Stated goal »
Starting at the line that contains "The height and" and ending at the end of the listing, write out every line again, requests included, scaling each coordinate in the answers by 1.45 and rounding to whole numbers, with halves rounded up. Give only those lines.
--- start Supplied entries ---
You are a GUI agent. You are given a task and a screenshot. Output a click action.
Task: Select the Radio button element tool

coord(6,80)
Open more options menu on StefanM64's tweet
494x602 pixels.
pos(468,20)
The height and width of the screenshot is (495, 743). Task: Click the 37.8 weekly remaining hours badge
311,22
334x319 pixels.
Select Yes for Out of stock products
--- end Supplied entries ---
Task output »
The height and width of the screenshot is (495, 743). Task: Click the 37.8 weekly remaining hours badge
451,32
334x319 pixels.
Select Yes for Out of stock products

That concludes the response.